2つ目は、今の建物を活かして住む・貸すことです。
建て替えができないだけで、今建っている建物に住み続けたり、リフォームして人に貸したりすること自体は可能な場合があります。ただし、建物の安全性、リフォームできる範囲、賃貸に出す場合の修繕責任や借主への説明事項は、着手前に確認が必要です。すぐに手放す予定がないなら、当面はこの状態を維持する、という選択肢も現実的です。
3つ目は、隣地の所有者に買い取ってもらうことです。
再建築不可の土地は、一般の買い手には敬遠されがちですが、隣接する土地の所有者にとっては利用価値が出る場合があります。自分の敷地と合わせることで再建築可能な広さ・形になったり、駐車場や庭として活用できたりするためです。まずは隣地の方に打診してみる価値はあります。ただし、必ず買ってもらえるわけではなく、買い手が限られる分、価格は相手の事情に左右されやすい点は頭に入れておきましょう。
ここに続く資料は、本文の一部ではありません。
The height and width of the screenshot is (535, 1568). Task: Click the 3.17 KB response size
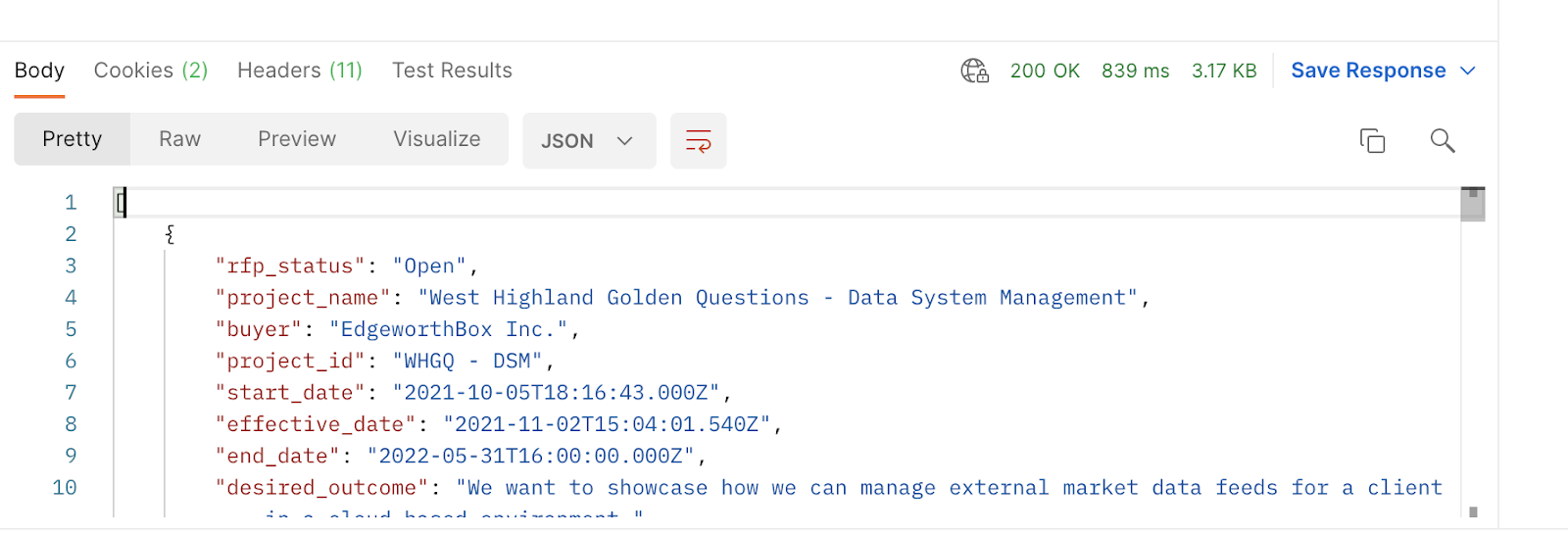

4つ目は、訳あり不動産専門の買取業者に相談することです。
再建築不可・共有持分・借地権など、通常の仲介では扱いにくい「訳あり」の不動産を専門に買い取っている業者があります。再建築ができない前提での買取価格になるため、一般的な相場より低くなりますが、条件が合えば、仲介より短い期間で整理できる場合があります。ただし、状態や地域によっては買取が難しい、条件付きになる、といったこともあります。
再建築不可・共有持分・借地権など、「他社で断られた」という物件でも、訳あり不動産専門の買取なら、相談できる場合があります。
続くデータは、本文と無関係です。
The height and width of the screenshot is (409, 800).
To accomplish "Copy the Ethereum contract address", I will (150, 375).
まずは買取の可能性や価格の目安を確認してみましょう。
PR・ワケガイ
複数の共有者がいる土地の場合は、共有名義の土地で起きる3つのトラブルと解消法も合わせて参考にしてください。
どの方法でも手放すのが難しい場合は、相続放棄が頭に浮かぶかもしれません。ただし、相続放棄は再建築不可の土地だけを選んで手放せるものではなく、預貯金などプラスの財産も含めてすべて相続しない手続きです。また2023年の民法改正で、放棄した時点でその家を現に占有している場合は、次の相続人などに引き渡すまで保存義務が残ることがあります。「相続を知ってから原則3か月」という期限もあるため、家を処分・利用する前に弁護士へ相談してください。
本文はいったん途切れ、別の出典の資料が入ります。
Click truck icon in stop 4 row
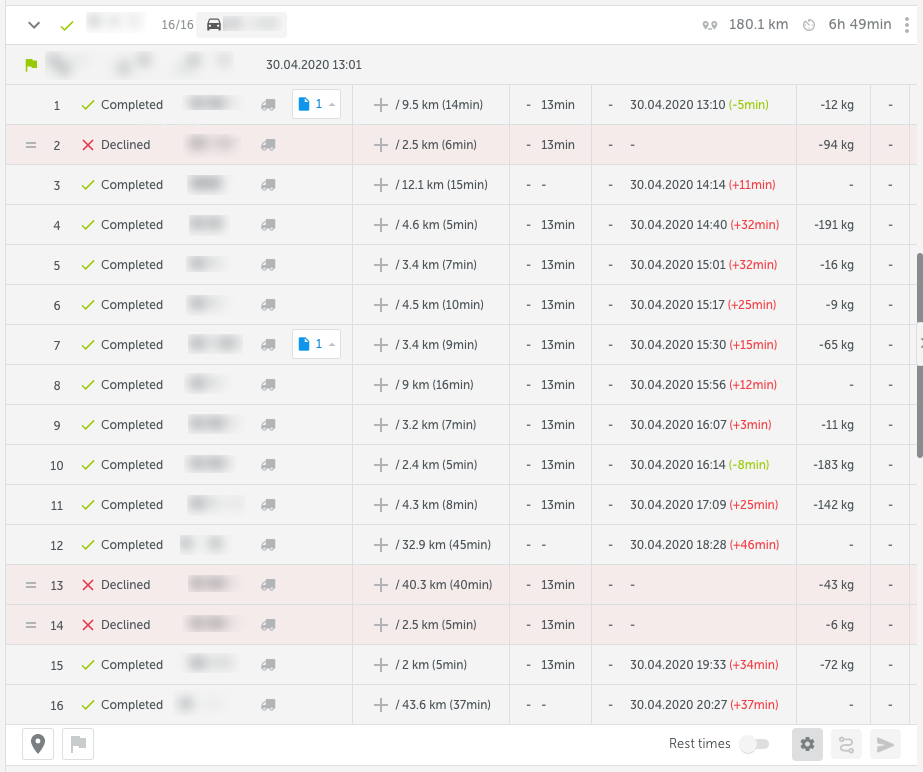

なお、接道義務の扱いや例外の可否は、自治体・道路の種類によって判断が分かれます。建築可否は自治体の建築指導課や建築士、測量・境界は土地家屋調査士、登記は司法書士、売却は不動産会社、相続放棄や紛争は弁護士など、内容に応じて相談先を選びましょう。税金・法律の具体的な判断は、税理士・司法書士など専門家に確認してください。
よくある質問
再建築不可の土地は、絶対に建て替えできませんか?
「絶対に」とは言い切れません。セットバックや隣地の買取、43条2項2号許可など、状況によっては再建築が可能になる場合があります(詳しくは本文の選択肢1をご覧ください)。ただし、いずれも自治体の判断や隣地の協力が前提になるため、まず建築士や役所に可能性を確認してもらいましょう。
再建築不可の土地は、いくらくらいで売れますか?
物件の立地・面積・接道の状況によって大きく異なるため、一概には言えません。一般的に、同条件の再建築可能な土地に比べて価格は下がる傾向があり、仲介より買取のほうがさらに価格は抑えられる傾向にあります。正確な金額を知るには、訳あり不動産に対応した業者に査定を依頼して、実際の反応を確認するのが確実です。
相続した後、そのまま放置してもよいですか?
おすすめしません。空き家のまま放置すると、老朽化が進んで倒壊や近隣トラブルのリスクが高まります。また、放置して状態が悪化し、市区町村から管理不全空家等または特定空家等として勧告を受けると、敷地の住宅用地特例が外れ、土地部分の固定資産税負担が増える可能性があります。詳しくは管理不全空き家とは?固定資産税6倍を防ぐ3つの対応もご覧ください。すぐに結論を出せなくても、まずは選択肢を知り、方針を決めておくことが大切です。
参考にした公式情報
- e-Gov法令検索「建築基準法」(接道義務・道路の定義)
- 国土交通省「固定資産税等の住宅用地特例に係る空き家対策上の措置」(PDF)
- 裁判所「相続の放棄の申述」
- 法務省「相続の放棄をした者の義務(改正民法)」(PDF)
※接道義務の扱いや43条2項2号許可の可否は、自治体・道路の種類によって判断が分かれます。最新の情報は、お住まいの自治体の建築指導課や上記の公式情報でご確認ください。